Date Published: January 27, 2009
Publisher: Public Library of Science
Author(s): Agnes Binagwaho, Niloo Ratnayake
Abstract: Agnes Binagwaho and Niloo Ratnayake discuss the implications of a new ethnographic study that explores the reasons for the high rates of adherence to antiretroviral medicines in Africa.
Partial Text: In the late 1990s and early 21st century, some public health officials in the Western world believed that Africans would never be compliant with antiretroviral therapy (ART) because the continent’s uneducated, illiterate population was driven by day-to-day concerns without much thought for the long-term future. On top of this, many claimed that ART was a luxury for Africans and that the complex disease would be too difficult for African doctors to manage in the middle of nowhere with no water or electricity. Some went so far as to insist that giving ART to a likely noncompliant population would create drug resistance and were willing to sacrifice Africa for the good of global public health .

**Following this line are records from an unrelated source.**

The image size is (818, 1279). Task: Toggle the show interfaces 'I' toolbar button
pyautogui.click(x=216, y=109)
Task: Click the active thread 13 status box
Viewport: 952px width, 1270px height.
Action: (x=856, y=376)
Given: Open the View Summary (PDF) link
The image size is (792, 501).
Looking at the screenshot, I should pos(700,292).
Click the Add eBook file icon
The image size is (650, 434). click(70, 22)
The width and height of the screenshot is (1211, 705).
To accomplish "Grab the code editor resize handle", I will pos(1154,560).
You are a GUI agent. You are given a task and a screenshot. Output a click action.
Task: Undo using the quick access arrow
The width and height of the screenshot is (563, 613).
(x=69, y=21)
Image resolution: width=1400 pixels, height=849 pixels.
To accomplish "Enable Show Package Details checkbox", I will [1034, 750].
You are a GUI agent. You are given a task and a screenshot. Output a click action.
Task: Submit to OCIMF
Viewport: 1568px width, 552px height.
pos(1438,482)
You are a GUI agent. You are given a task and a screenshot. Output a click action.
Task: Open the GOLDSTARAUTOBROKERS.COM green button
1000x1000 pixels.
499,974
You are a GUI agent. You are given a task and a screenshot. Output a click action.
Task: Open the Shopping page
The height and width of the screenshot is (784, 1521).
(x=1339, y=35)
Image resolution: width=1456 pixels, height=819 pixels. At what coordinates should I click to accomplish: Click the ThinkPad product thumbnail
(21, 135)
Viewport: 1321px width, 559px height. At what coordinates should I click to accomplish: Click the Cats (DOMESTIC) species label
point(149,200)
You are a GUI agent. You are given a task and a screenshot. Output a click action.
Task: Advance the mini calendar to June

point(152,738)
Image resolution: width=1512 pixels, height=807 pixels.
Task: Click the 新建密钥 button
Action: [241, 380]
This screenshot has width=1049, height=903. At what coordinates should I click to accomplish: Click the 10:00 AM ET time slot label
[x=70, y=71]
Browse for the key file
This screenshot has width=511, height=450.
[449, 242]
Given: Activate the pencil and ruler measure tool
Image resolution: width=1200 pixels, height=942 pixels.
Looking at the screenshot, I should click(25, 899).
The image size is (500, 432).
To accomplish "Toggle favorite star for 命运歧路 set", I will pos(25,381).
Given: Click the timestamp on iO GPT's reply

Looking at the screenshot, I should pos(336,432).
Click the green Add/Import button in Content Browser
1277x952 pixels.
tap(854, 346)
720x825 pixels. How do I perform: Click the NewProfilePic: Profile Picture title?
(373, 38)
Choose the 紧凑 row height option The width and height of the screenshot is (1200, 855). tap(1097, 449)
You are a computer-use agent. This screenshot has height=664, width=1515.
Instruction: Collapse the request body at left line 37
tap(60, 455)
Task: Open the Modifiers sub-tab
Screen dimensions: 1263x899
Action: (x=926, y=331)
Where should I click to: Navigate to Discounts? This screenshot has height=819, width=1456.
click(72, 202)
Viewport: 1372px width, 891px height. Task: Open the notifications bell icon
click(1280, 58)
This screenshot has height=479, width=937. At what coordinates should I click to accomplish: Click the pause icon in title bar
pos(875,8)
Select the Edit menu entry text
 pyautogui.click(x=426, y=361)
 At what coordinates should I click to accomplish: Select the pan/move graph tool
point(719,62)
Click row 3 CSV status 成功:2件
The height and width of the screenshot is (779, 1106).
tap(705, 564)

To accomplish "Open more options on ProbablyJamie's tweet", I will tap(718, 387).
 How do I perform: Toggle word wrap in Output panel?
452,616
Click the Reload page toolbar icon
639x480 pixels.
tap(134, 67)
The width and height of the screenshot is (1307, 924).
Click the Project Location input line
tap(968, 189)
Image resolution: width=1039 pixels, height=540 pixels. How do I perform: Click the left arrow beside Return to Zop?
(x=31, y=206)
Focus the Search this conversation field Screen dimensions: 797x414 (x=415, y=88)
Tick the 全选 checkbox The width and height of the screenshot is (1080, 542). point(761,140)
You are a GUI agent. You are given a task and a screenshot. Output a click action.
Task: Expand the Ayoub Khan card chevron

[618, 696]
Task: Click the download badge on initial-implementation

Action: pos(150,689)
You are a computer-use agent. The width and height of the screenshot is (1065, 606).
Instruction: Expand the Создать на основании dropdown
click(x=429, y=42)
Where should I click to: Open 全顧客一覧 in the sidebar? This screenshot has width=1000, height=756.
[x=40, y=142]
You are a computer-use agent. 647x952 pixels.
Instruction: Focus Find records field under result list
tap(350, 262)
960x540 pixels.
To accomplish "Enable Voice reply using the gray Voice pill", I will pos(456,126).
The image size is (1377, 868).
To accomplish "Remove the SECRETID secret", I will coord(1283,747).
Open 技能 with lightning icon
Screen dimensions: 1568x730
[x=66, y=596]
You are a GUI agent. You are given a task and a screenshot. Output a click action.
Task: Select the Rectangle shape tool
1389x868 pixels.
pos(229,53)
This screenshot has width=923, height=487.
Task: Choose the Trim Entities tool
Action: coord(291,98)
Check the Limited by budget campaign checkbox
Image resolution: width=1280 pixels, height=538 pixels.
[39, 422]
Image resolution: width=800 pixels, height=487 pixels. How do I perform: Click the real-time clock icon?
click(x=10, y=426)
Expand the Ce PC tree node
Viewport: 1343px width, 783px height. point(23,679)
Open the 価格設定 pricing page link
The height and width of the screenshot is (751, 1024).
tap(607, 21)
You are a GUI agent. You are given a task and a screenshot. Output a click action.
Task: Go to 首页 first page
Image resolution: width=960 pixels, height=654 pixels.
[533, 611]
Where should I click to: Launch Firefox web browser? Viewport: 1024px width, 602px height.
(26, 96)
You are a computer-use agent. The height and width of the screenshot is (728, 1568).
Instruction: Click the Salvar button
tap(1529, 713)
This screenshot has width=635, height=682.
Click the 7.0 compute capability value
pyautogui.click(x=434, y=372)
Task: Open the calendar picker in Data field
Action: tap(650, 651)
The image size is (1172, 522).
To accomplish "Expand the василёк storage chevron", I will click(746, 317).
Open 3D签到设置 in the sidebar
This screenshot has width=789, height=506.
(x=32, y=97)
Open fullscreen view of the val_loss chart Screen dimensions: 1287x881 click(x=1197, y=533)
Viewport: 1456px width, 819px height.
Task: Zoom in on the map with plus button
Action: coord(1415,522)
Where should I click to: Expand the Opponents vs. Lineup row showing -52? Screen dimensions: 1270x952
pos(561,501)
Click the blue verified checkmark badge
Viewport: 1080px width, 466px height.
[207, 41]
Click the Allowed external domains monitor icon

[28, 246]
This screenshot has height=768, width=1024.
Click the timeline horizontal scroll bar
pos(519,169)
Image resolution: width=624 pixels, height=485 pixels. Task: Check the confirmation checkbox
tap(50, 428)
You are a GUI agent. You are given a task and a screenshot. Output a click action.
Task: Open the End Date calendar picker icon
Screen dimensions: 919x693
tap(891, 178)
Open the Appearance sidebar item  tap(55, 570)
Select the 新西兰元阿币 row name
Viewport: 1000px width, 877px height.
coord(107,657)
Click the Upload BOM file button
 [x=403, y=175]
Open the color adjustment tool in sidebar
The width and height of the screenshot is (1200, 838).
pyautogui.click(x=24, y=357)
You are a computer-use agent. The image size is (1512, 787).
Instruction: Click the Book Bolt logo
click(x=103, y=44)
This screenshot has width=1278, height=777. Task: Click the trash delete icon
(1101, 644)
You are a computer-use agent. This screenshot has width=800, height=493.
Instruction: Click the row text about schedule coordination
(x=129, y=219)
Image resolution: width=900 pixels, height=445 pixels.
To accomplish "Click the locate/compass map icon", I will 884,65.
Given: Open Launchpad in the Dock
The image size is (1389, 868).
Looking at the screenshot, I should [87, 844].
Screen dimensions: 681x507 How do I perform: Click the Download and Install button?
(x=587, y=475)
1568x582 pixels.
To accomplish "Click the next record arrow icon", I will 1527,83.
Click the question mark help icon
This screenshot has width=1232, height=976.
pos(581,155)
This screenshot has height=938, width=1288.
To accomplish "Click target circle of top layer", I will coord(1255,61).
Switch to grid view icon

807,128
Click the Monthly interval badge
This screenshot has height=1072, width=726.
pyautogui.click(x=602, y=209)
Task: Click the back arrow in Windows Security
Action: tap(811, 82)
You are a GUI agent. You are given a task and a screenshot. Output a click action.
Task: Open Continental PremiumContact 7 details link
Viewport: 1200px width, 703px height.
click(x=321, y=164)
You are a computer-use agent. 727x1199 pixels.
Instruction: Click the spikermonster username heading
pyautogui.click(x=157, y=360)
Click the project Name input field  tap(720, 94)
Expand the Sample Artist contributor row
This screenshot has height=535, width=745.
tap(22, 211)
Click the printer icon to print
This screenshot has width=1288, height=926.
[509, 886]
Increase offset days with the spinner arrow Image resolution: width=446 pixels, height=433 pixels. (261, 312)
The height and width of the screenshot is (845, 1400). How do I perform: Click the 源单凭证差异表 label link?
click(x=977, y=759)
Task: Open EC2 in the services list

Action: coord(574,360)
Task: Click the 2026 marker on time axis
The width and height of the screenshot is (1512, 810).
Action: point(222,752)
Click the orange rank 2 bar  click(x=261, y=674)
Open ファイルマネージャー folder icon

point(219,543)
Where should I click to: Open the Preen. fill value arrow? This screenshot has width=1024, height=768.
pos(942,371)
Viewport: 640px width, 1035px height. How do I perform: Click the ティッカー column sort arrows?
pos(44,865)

Ware and colleagues asked patients, treatment partners (those who assisted patients in their efforts to take antiretroviral medications), and health care providers what the driving factors were behind adherence in three sites: (1) The Immune Suppression Syndrome clinic at Mbarara University of Science and Technology in Mbarara, Uganda; (2) the ART clinic of Amana District Hospital in Dar es Salaam, Tanzania; and (3) the HIV/AIDS clinic at Jos University Teaching Hospital in Jos, Nigeria. Patient interviews focused on experiences with taking ART, clinic visits, and help from treatment partners. Treatment partner interviews targeted the types of help that they give, feelings about being a treatment partner, and opinions on their impact. Health care workers, such as clinicians, nurses, and others, were asked to describe typical clinic visits, ways adherence is discussed at these visits, and views of patient obstacles towards adherence. The researchers also conducted observations of clinic visits, with a focus on observing routine follow-up visits of patients taking ART, counseling sessions, health education sessions, and the dispensing of antiretroviral medications. In all, 158 patients, 45 treatment partners, and 49 health care workers were interviewed. There were 414 interviews and 136 observation sessions conducted across the three sites.
Ware and colleagues’ multi-country, multi-setting study used a methodology of interpersonal interaction that allowed people to talk simply to the researchers, without complicated study designs getting in the way. Instead of coming with experts and boxes to check, the researchers captured the viewpoint of the patient, treatment partner, and grassroots-level health care worker. The findings show the importance of social capital (the connections between people) and reveal that social responsibility in Africa pushes people to be “good” (adherent) patients. Social capital has been used in other countries such as Rwanda, where those who want treatment must come to the clinic with a relative or members of their association.
Having clearly established the importance of social capital in promoting adherence to ART, future studies should focus both on its protective effects outside of the scope of HIV/AIDS and on how to maintain social capital while improving economic development, which can bring a more individualistic way of life. A developed economy provides an environment that allows the growth of individualism, while the poor tend to depend on their community for survival. Social capital can be a useful tool in promoting adherence to medications in patients with chronic diseases, who are at higher risk of depression than the general population . As countries in Africa become more economically developed, it will be increasingly more important for them to actively find tools to maintain their social capital.